Most programming languages have standards for documenting code using comments. Java, Python, and Kotlin have explicit rules for documentation comments. They also have tools to create professional looking API documentation from these comments!
IDEs use documentation comments to provide context-sensitive help as you write code – even help on your own project code (if you write the document comments in a standard format).
The Python convention for writing documentation in comments is called docstring. You should use it.
Python Docstring Comments
Documentation comments in Python are called docstring.
Unfortunately, there are several different conventions for writing docstring.
| Docstring Style | Description |
|---|---|
| Sphinx/Pydoc | Standard for Python, used by Sphinx |
| Google Docstring | Verbose style using visual formatting |
| NumPy/SciPy | Combines reStructured text and Google style |
| EpyDoc | Structured docstrings similar to Javadoc |
| ISP Style | Sphinx style + Type Hints |
Common Example
All the styles have a few things in common, as shown in this example:
def gcd(a, b):
"""Return the greatest common divisor of two ints a and b. (1 & 2)
(3)
The greatest common divisor is the largest int n such that (4)
`a/n` and `b/n` are integers. If both a and b are zero,
the gcd is 1, unlike the Python math.gcd which returns 0
in this case.
Parameters: (5)
a (int): first value for greatest common divisor
b (int): second value for greatest common divisor
Returns: (6)
int: the greatest common divisor of a and b.
Raises:
TypeError if a or b are not type `int`. (7)
"""
The rules are:
- The docstring is the first thing inside a function or class, and uses a multi-line comment (“””).
- The first line of the docstring is a complete sentence describing what it does, ending with a period.
- The Sphinx style seems to allow the initial sentence to be on more than one line.
- A blank line after the first sentence.
- (Optional) Additional text describing the function or class in more detail.

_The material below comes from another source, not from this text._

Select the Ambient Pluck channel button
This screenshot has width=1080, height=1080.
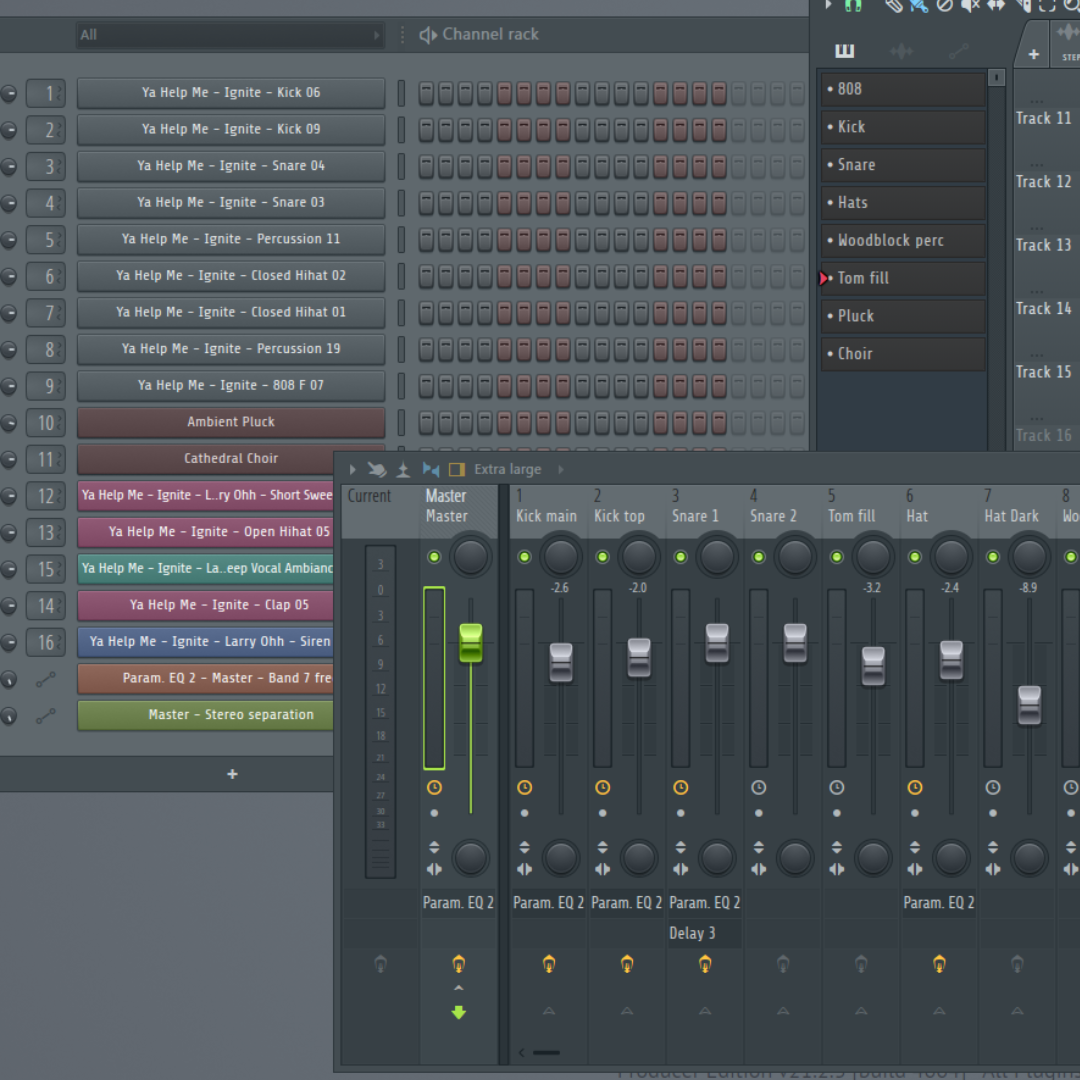click(x=230, y=422)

You can omit this if the function is simple.
- Describe parameters, their names, meaning, any preconditions on their values, e.g. “must be positive”, “may not be empty”.

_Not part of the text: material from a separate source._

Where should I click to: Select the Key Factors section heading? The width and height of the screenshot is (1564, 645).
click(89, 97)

- Document what the function returns (return value).
- Document any Exceptions raised.
- (Optional) “See Also” - reference to other documents or other functions.
The docstring styles vary in how they document parameters, returns, and exceptions.
Sphinx Style
This style uses reStructured Text (reST) and Markdown formatting. It is the default style generated by PyCharm and used on ReadTheDocs.org.
def gcd(a, b) -> int:
"""Return the greatest common divisor of two integers.
The greatest common divisor is the largest int n such that
a/n and b/n is an integer value. If both a and b are zero,
the gcd is 1, unlike the Python math.gcd which returns 0.
:param int a: first value for greatest common divisor
:param int b: second value for greatest common divisor
:returns: the greatest common divisor of `a` and `b`.
:rtype: int
:raises TypeError: if a or b arg not int type.
"""
You can also specify parameter type on a separate line:
:param a: first value for greatest common divisor
:type a: int
- Sphinx Docstring Tutorial https://sphinx-rtd-tutorial.readthedocs.io/en/latest/docstrings.html
- reStructured Text Tutorial
- Jetbrains Pycharm generates Sphinx-style docstring by default
- In VSCode the autoDocstring extension can generate Sphinx style docstring. You have to select it in settings (default is Google style).
Google Docstring Style
def gcd(a, b) -> int:
"""Return the greatest common divisor of two integers a and b.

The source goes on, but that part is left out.